Stop preaching, start punching, Naz told

Naseem Hamed's recent narcissistic TV documentary doesn't seem to have won him many friends in the boxing business. Moreover, it seems to have caused some concern among the sport's officials. I understand that several stewards of the British Boxing Board of Control are perturbed over the Islamic outpourings which preceded the loss of his world featherweight title to Marco Antonio Barrera in Las Vegas last April. Should Hamed return to the ring, as mooted, at London's Olympia on 23 March it is likely that the Board will have a quiet word in his ear, suggesting that a repeat performance would be inappropriate in the present post-11 September climate. It is a move that Hamed's former promoter, Frank Warren, endorses. Last week he claimed that Hamed was "a monster out of control" and he warns: "He will make himself even more unpopular if he persists with this religious ranting. The audience won't stand for all that chanting and wailing. I go to boxing to see fights. If people want religion they'll go to a church, a synagogue or a mosque." The opponent for Hamed's cut-price comeback is likely to be Spain's Manuel Calvo.

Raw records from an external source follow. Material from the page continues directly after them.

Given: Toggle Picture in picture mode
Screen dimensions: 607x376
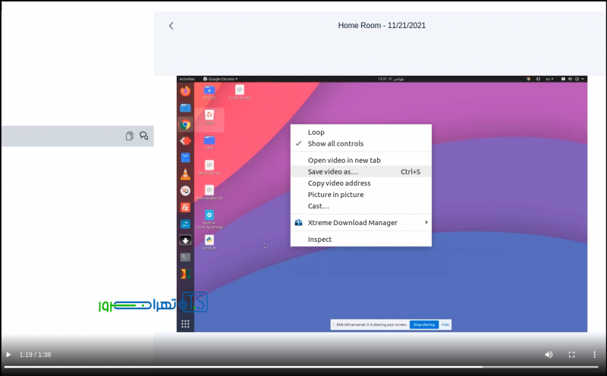Looking at the screenshot, I should tap(335, 195).
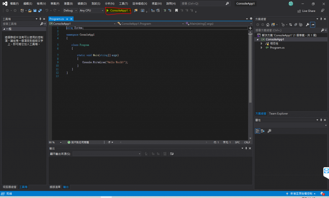This screenshot has height=198, width=329.
Task: Click the Home icon in Solution Explorer
Action: (x=267, y=25)
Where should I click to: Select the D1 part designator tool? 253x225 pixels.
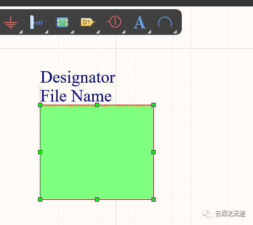click(x=88, y=22)
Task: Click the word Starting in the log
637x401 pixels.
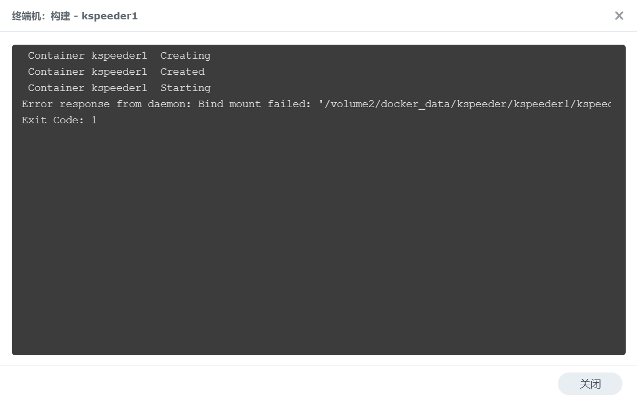Action: click(185, 88)
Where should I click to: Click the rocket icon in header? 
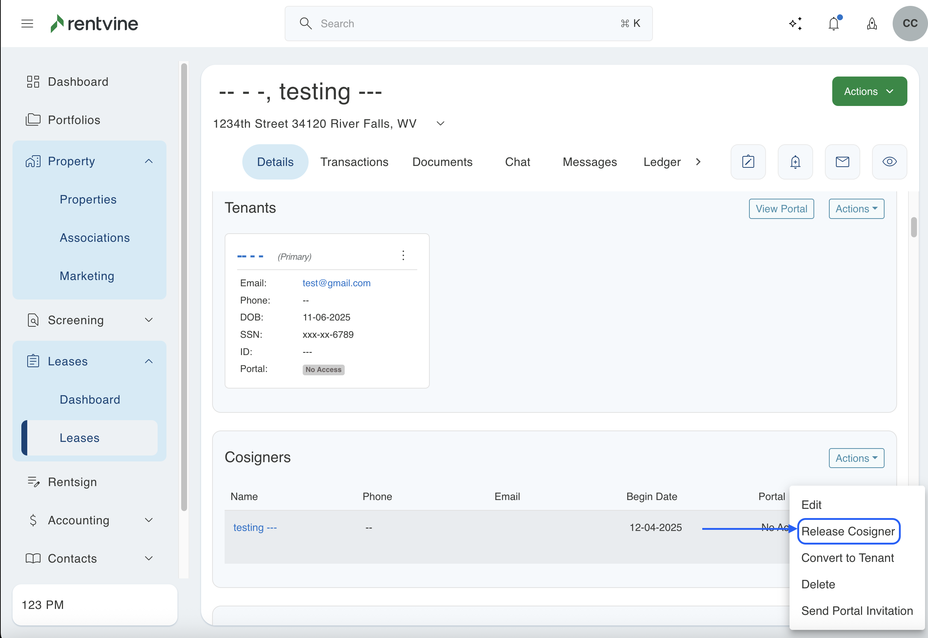coord(872,24)
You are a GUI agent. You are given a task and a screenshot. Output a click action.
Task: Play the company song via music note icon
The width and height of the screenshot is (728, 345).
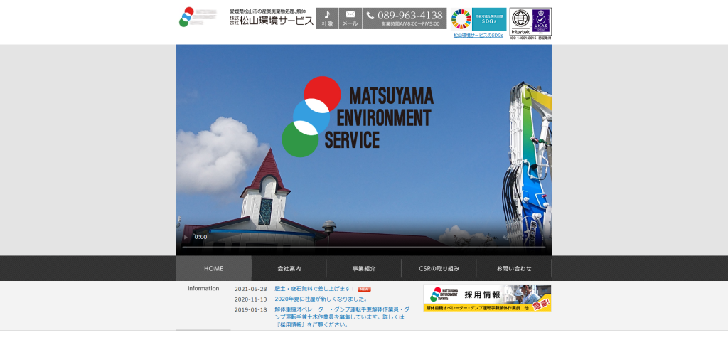(x=327, y=18)
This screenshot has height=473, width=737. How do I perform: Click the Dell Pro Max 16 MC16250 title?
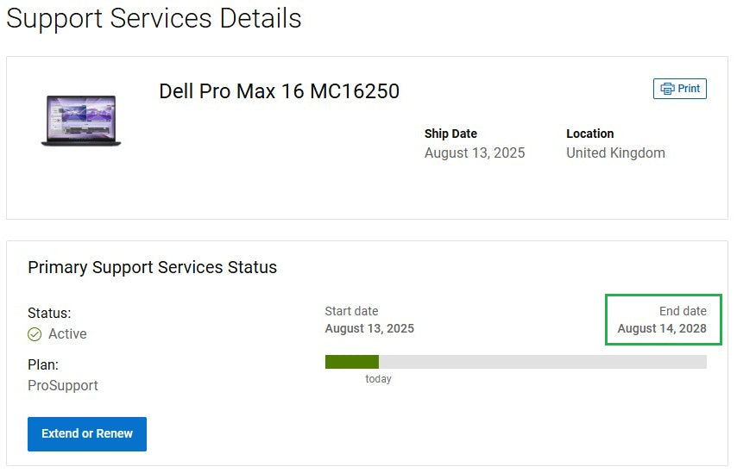point(279,91)
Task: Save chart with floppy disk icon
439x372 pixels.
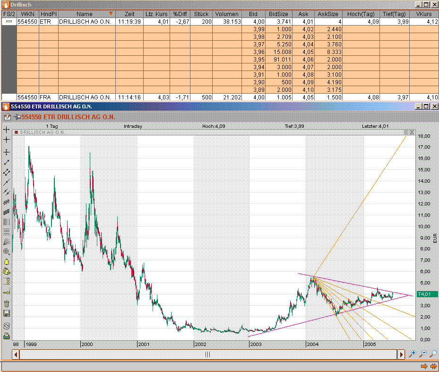Action: tap(7, 314)
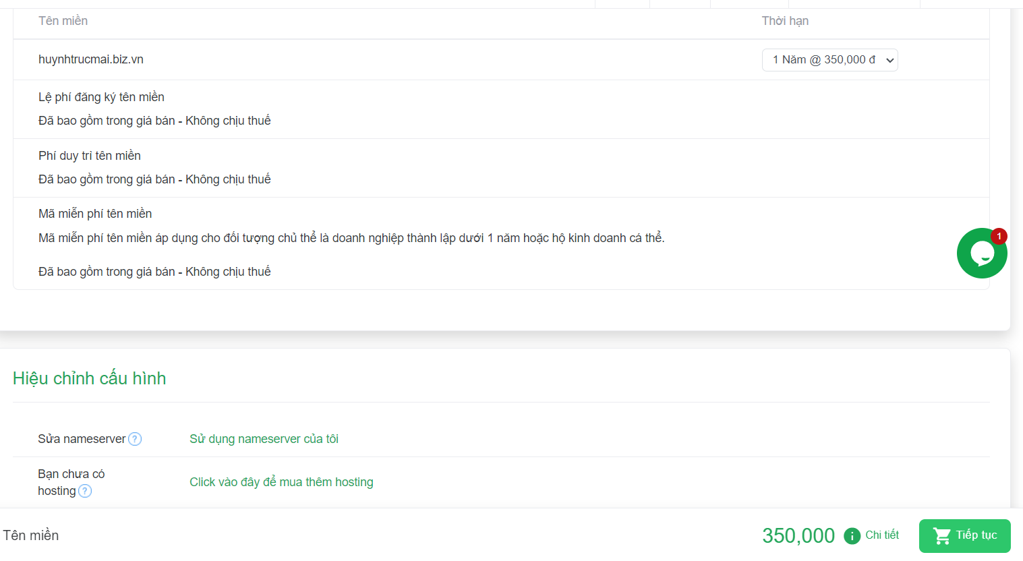
Task: Click the red notification badge on chat
Action: 999,236
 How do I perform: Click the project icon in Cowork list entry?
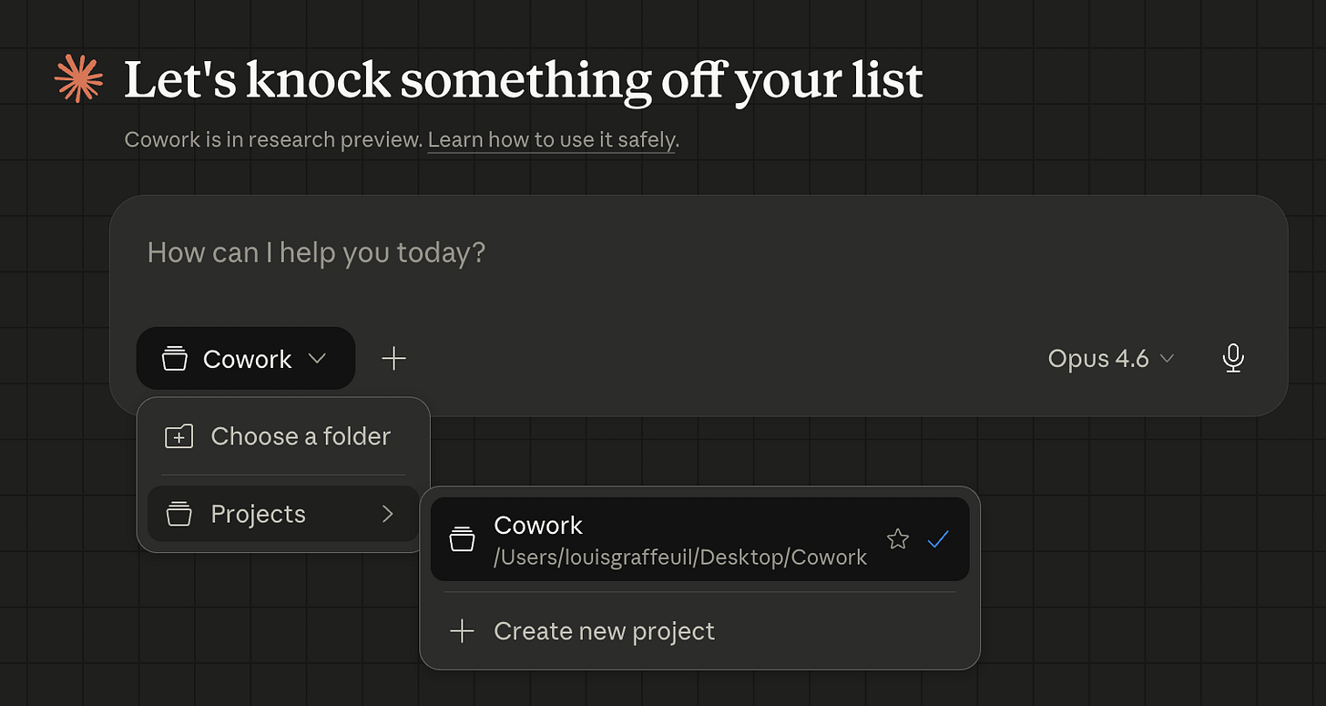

Could Milton Keynes be a new York?

Whether or not Wimbledon FC up sticks and move to the sticks (though Milton Keynes, soon to be the second largest city in the South-east, would resist the term) will be decided by an FA arbitration panel this week. But rejection won't be the end of MK's love affair with football. Music entrepreneur Pete Winkelman, orchestrator of the campaign to re-site, though not necessarily re-name, the Dons says the offer will remain open to any League club in trouble. This may well be of interest to Douglas Craig, a member of the FA's three-man panel. He is the chairman of York City, currently up for sale and on the brink of dropping out of the League.

With less than three weeks to go before the Winter Olympics in Salt Lake City, there is a distinct chill in the air as far as Britain's out-of-form bobsleighers are concerned. Sean Olsson, who drove the four-man team to a bronze medal in Nagano four years ago, is currently out in the cold and understandably less than pleased about it.

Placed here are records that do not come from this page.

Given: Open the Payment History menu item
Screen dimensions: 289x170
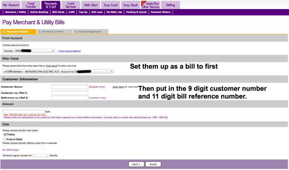Looking at the screenshot, I should [x=162, y=12].
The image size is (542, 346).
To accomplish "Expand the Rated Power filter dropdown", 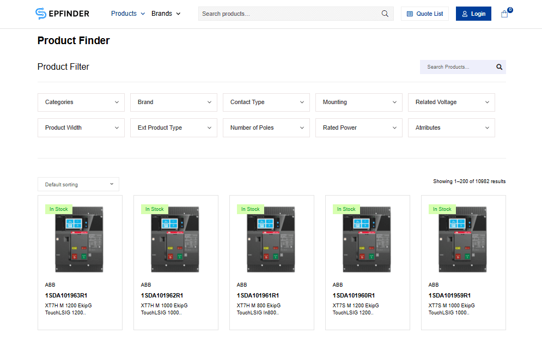I will point(359,128).
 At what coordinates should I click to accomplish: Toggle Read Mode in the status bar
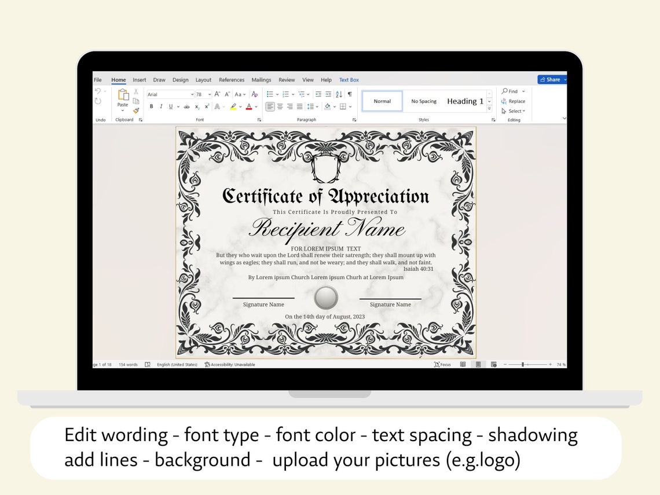(x=463, y=364)
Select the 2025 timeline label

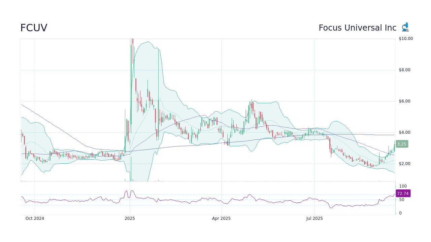pyautogui.click(x=130, y=218)
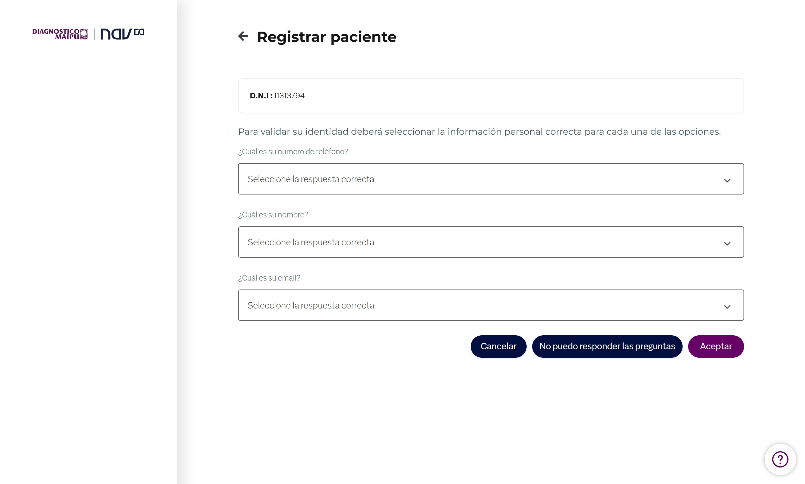Image resolution: width=805 pixels, height=484 pixels.
Task: Click the teléfono question label
Action: coord(293,152)

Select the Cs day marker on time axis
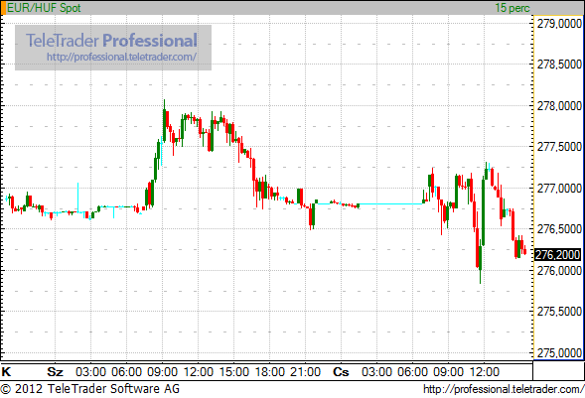point(341,372)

Not only has he been deposed – because of poor results according to the selectors – as lead driver on two- and four-man sleds respectively, by fellow soldiers Lee Johnston and Neil Scarisbrick, both younger men, but he has been jocked off as an athletes' representative candidate for the International Olympic Committtee by rower Matthew Pinsent. The popular Olsson, a 34-year-old sergeant in the Paras, has appealed against his demotion to non-travelling reserve, which he believes has more to do with internal politics than lack of World Cup points and there is an now outside chance he could go as a third driver. Let's hope so.

A glossy brochure and CD-ROM from the Mormons (I suppose it beats knocking on doors) is a reminder that the Salt Lake shenanigans are almost upon us. Doubtless the BBC platoons will be ironing the thermals but as winter draws on we should not forget the glorious summer of Sydney 2000.

If there's a bob or two left over from the Audley Harrison pension fund, it would be worth investing in the UK TV rights to the film of those Games made by the Fellini of sports movies, Bud Greenspan. It is his eighth Olympic film, and perhaps his best, brilliantly capturing the piquancy and poignancy of the greatest of Games. Happily, the 75-year-old Greenspan and partner Nancy Beffa will be in Salt Lake with their camera crew.

Exit Lines

I've been to the physical, mental, emotional and financial limits. I know who I am now. Actor Will Smith, who plays Muhammad Ali in his new film... Mine's at home finishing the ironing and washing-up. Robbie Earle, asked what he thought about the TV show Footballers' Wives... I am a prostitute. Ipswich chairman David Sheepshanks on why he would like the Uefa Cup to have a group stage to boost income... They are now on a hat-trick. London mayor Ken Livingstone ridiculing a government department decision to delay the new Arsenal stadium following Picketts Lock and Wembley.